▶ RECORDED INFORMATION:
Begin
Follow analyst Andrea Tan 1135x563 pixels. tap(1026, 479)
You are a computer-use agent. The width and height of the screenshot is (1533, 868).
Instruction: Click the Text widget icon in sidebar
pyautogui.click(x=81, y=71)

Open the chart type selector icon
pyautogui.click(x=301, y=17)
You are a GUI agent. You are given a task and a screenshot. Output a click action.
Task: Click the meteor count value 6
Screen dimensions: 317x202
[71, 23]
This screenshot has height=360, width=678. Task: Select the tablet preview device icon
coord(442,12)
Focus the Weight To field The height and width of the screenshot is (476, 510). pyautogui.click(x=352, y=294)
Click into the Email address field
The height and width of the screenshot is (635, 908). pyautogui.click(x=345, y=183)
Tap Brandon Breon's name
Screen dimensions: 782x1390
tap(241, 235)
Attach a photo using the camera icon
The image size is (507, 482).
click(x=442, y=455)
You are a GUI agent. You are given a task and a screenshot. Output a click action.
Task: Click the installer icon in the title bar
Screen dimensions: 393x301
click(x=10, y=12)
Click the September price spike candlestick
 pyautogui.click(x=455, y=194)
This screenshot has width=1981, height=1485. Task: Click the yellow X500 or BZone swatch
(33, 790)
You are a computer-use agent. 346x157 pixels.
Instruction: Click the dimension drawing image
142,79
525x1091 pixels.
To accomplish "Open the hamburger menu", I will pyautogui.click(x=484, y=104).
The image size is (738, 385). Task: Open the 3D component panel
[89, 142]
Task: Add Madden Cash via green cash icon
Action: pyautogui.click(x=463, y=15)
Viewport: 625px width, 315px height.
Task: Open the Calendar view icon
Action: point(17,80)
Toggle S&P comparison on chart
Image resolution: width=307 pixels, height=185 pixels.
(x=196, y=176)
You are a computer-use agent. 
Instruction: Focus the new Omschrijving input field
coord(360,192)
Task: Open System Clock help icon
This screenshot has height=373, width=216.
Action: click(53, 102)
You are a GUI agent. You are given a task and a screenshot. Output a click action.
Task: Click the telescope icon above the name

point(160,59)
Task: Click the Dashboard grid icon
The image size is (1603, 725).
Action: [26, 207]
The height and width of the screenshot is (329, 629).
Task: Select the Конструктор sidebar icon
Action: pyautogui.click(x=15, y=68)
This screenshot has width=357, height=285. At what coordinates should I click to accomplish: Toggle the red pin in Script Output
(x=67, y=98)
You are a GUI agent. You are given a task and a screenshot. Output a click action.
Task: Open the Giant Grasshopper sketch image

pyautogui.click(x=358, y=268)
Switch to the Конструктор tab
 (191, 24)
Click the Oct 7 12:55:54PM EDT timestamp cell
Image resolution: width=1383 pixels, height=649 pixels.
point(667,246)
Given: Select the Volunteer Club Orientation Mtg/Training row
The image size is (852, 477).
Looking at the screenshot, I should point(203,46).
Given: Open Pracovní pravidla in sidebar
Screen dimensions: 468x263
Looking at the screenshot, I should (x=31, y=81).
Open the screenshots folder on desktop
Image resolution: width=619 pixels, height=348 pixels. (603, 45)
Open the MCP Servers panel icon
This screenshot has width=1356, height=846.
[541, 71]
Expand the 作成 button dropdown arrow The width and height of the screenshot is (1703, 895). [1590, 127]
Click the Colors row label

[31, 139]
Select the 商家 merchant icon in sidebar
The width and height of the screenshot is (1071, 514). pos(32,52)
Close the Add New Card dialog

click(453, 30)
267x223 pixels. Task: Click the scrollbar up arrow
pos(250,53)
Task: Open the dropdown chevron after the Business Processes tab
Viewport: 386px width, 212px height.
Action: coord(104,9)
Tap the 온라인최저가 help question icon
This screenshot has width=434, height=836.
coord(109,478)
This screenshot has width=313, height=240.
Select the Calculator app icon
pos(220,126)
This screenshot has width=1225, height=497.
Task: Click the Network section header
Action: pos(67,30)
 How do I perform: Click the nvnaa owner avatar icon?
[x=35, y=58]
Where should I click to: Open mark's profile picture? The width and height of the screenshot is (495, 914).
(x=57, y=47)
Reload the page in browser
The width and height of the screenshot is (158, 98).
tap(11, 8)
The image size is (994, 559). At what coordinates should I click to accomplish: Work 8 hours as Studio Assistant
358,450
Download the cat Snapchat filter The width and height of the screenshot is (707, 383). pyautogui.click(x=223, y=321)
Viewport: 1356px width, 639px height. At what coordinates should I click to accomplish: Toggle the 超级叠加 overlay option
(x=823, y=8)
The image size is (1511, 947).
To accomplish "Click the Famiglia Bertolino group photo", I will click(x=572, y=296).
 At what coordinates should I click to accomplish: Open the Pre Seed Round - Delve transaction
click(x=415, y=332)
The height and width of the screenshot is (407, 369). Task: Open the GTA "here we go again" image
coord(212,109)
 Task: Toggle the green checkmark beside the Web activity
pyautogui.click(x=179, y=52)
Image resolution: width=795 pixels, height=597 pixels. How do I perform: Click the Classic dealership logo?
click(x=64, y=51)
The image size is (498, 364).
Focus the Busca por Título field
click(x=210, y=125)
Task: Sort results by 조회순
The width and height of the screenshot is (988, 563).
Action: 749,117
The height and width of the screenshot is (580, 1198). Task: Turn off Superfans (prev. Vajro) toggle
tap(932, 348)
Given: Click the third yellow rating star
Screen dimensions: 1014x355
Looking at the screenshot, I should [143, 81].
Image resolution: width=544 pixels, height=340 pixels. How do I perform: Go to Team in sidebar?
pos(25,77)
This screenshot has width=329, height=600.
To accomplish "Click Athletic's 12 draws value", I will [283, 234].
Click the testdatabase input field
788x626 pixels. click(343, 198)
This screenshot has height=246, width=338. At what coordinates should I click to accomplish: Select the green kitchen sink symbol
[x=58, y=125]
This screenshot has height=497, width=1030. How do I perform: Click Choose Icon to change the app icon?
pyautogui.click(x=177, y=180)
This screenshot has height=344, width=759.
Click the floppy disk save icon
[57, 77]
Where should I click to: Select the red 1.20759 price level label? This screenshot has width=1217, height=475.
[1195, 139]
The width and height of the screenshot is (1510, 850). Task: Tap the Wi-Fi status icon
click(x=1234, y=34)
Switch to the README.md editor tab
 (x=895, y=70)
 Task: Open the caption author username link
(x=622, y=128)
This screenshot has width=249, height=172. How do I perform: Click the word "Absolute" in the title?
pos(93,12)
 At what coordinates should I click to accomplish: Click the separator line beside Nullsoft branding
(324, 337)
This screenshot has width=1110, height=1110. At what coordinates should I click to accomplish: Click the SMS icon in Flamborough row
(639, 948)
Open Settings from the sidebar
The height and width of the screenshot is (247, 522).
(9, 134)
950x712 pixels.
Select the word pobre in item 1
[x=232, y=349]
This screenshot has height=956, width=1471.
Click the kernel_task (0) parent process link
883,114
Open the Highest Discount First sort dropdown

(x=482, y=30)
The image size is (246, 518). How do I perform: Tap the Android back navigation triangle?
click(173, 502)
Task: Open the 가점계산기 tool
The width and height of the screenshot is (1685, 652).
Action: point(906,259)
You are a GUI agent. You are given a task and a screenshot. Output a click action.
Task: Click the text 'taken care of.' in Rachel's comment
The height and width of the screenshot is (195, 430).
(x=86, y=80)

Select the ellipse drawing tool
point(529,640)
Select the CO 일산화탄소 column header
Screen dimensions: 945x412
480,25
End
▶ SHORT PROBLEM: Reproduce all of the records above word for word.

▶ THE OUTPUT:
Follow analyst Andrea Tan 1135x563 pixels. tap(1026, 479)
You are a computer-use agent. The width and height of the screenshot is (1533, 868).
Instruction: Click the Text widget icon in sidebar
pyautogui.click(x=81, y=71)

Open the chart type selector icon
pyautogui.click(x=301, y=17)
You are a GUI agent. You are given a task and a screenshot. Output a click action.
Task: Click the meteor count value 6
Screen dimensions: 317x202
[71, 23]
This screenshot has height=360, width=678. Task: Select the tablet preview device icon
coord(442,12)
Focus the Weight To field The height and width of the screenshot is (476, 510). pyautogui.click(x=352, y=294)
Click into the Email address field
The height and width of the screenshot is (635, 908). pyautogui.click(x=345, y=183)
Tap Brandon Breon's name
Screen dimensions: 782x1390
tap(241, 235)
Attach a photo using the camera icon
The image size is (507, 482).
click(x=442, y=455)
You are a GUI agent. You are given a task and a screenshot. Output a click action.
Task: Click the installer icon in the title bar
Screen dimensions: 393x301
click(x=10, y=12)
Click the September price spike candlestick
 pyautogui.click(x=455, y=194)
This screenshot has width=1981, height=1485. Task: Click the yellow X500 or BZone swatch
(33, 790)
You are a computer-use agent. 346x157 pixels.
Instruction: Click the dimension drawing image
142,79
525x1091 pixels.
To accomplish "Open the hamburger menu", I will pyautogui.click(x=484, y=104).
The image size is (738, 385). Task: Open the 3D component panel
[89, 142]
Task: Add Madden Cash via green cash icon
Action: pyautogui.click(x=463, y=15)
Viewport: 625px width, 315px height.
Task: Open the Calendar view icon
Action: point(17,80)
Toggle S&P comparison on chart
Image resolution: width=307 pixels, height=185 pixels.
(x=196, y=176)
You are a computer-use agent. 
Instruction: Focus the new Omschrijving input field
coord(360,192)
Task: Open System Clock help icon
This screenshot has height=373, width=216.
Action: click(53, 102)
You are a GUI agent. You are given a task and a screenshot. Output a click action.
Task: Click the telescope icon above the name

point(160,59)
Task: Click the Dashboard grid icon
The image size is (1603, 725).
Action: [26, 207]
The height and width of the screenshot is (329, 629).
Task: Select the Конструктор sidebar icon
Action: pyautogui.click(x=15, y=68)
This screenshot has width=357, height=285. At what coordinates should I click to accomplish: Toggle the red pin in Script Output
(x=67, y=98)
You are a GUI agent. You are given a task and a screenshot. Output a click action.
Task: Open the Giant Grasshopper sketch image

pyautogui.click(x=358, y=268)
Switch to the Конструктор tab
 (191, 24)
Click the Oct 7 12:55:54PM EDT timestamp cell
Image resolution: width=1383 pixels, height=649 pixels.
point(667,246)
Given: Select the Volunteer Club Orientation Mtg/Training row
The image size is (852, 477).
Looking at the screenshot, I should point(203,46).
Given: Open Pracovní pravidla in sidebar
Screen dimensions: 468x263
Looking at the screenshot, I should (x=31, y=81).
Open the screenshots folder on desktop
Image resolution: width=619 pixels, height=348 pixels. (603, 45)
Open the MCP Servers panel icon
This screenshot has width=1356, height=846.
[541, 71]
Expand the 作成 button dropdown arrow The width and height of the screenshot is (1703, 895). [1590, 127]
Click the Colors row label

[31, 139]
Select the 商家 merchant icon in sidebar
The width and height of the screenshot is (1071, 514). pos(32,52)
Close the Add New Card dialog

click(453, 30)
267x223 pixels. Task: Click the scrollbar up arrow
pos(250,53)
Task: Open the dropdown chevron after the Business Processes tab
Viewport: 386px width, 212px height.
Action: coord(104,9)
Tap the 온라인최저가 help question icon
This screenshot has width=434, height=836.
coord(109,478)
This screenshot has width=313, height=240.
Select the Calculator app icon
pos(220,126)
This screenshot has width=1225, height=497.
Task: Click the Network section header
Action: pos(67,30)
 How do I perform: Click the nvnaa owner avatar icon?
[x=35, y=58]
Where should I click to: Open mark's profile picture? The width and height of the screenshot is (495, 914).
(x=57, y=47)
Reload the page in browser
The width and height of the screenshot is (158, 98).
tap(11, 8)
The image size is (994, 559). At what coordinates should I click to accomplish: Work 8 hours as Studio Assistant
358,450
Download the cat Snapchat filter The width and height of the screenshot is (707, 383). pyautogui.click(x=223, y=321)
Viewport: 1356px width, 639px height. At what coordinates should I click to accomplish: Toggle the 超级叠加 overlay option
(x=823, y=8)
The image size is (1511, 947).
To accomplish "Click the Famiglia Bertolino group photo", I will click(x=572, y=296).
 At what coordinates should I click to accomplish: Open the Pre Seed Round - Delve transaction
click(x=415, y=332)
The height and width of the screenshot is (407, 369). Task: Open the GTA "here we go again" image
coord(212,109)
 Task: Toggle the green checkmark beside the Web activity
pyautogui.click(x=179, y=52)
Image resolution: width=795 pixels, height=597 pixels. How do I perform: Click the Classic dealership logo?
click(x=64, y=51)
The image size is (498, 364).
Focus the Busca por Título field
click(x=210, y=125)
Task: Sort results by 조회순
The width and height of the screenshot is (988, 563).
Action: 749,117
The height and width of the screenshot is (580, 1198). Task: Turn off Superfans (prev. Vajro) toggle
tap(932, 348)
Given: Click the third yellow rating star
Screen dimensions: 1014x355
Looking at the screenshot, I should [143, 81].
Image resolution: width=544 pixels, height=340 pixels. How do I perform: Go to Team in sidebar?
pos(25,77)
This screenshot has width=329, height=600.
To accomplish "Click Athletic's 12 draws value", I will [283, 234].
Click the testdatabase input field
788x626 pixels. click(343, 198)
This screenshot has height=246, width=338. At what coordinates should I click to accomplish: Select the green kitchen sink symbol
[x=58, y=125]
This screenshot has height=497, width=1030. How do I perform: Click Choose Icon to change the app icon?
pyautogui.click(x=177, y=180)
This screenshot has height=344, width=759.
Click the floppy disk save icon
[57, 77]
Where should I click to: Select the red 1.20759 price level label? This screenshot has width=1217, height=475.
[1195, 139]
The width and height of the screenshot is (1510, 850). Task: Tap the Wi-Fi status icon
click(x=1234, y=34)
Switch to the README.md editor tab
 (x=895, y=70)
 Task: Open the caption author username link
(x=622, y=128)
This screenshot has width=249, height=172. How do I perform: Click the word "Absolute" in the title?
pos(93,12)
 At what coordinates should I click to accomplish: Click the separator line beside Nullsoft branding
(324, 337)
This screenshot has width=1110, height=1110. At what coordinates should I click to accomplish: Click the SMS icon in Flamborough row
(639, 948)
Open Settings from the sidebar
The height and width of the screenshot is (247, 522).
(9, 134)
950x712 pixels.
Select the word pobre in item 1
[x=232, y=349]
This screenshot has height=956, width=1471.
Click the kernel_task (0) parent process link
883,114
Open the Highest Discount First sort dropdown

(x=482, y=30)
The image size is (246, 518). How do I perform: Tap the Android back navigation triangle?
click(173, 502)
Task: Open the 가점계산기 tool
The width and height of the screenshot is (1685, 652).
Action: point(906,259)
You are a GUI agent. You are given a task and a screenshot. Output a click action.
Task: Click the text 'taken care of.' in Rachel's comment
The height and width of the screenshot is (195, 430).
(x=86, y=80)

Select the ellipse drawing tool
point(529,640)
Select the CO 일산화탄소 column header
Screen dimensions: 945x412
480,25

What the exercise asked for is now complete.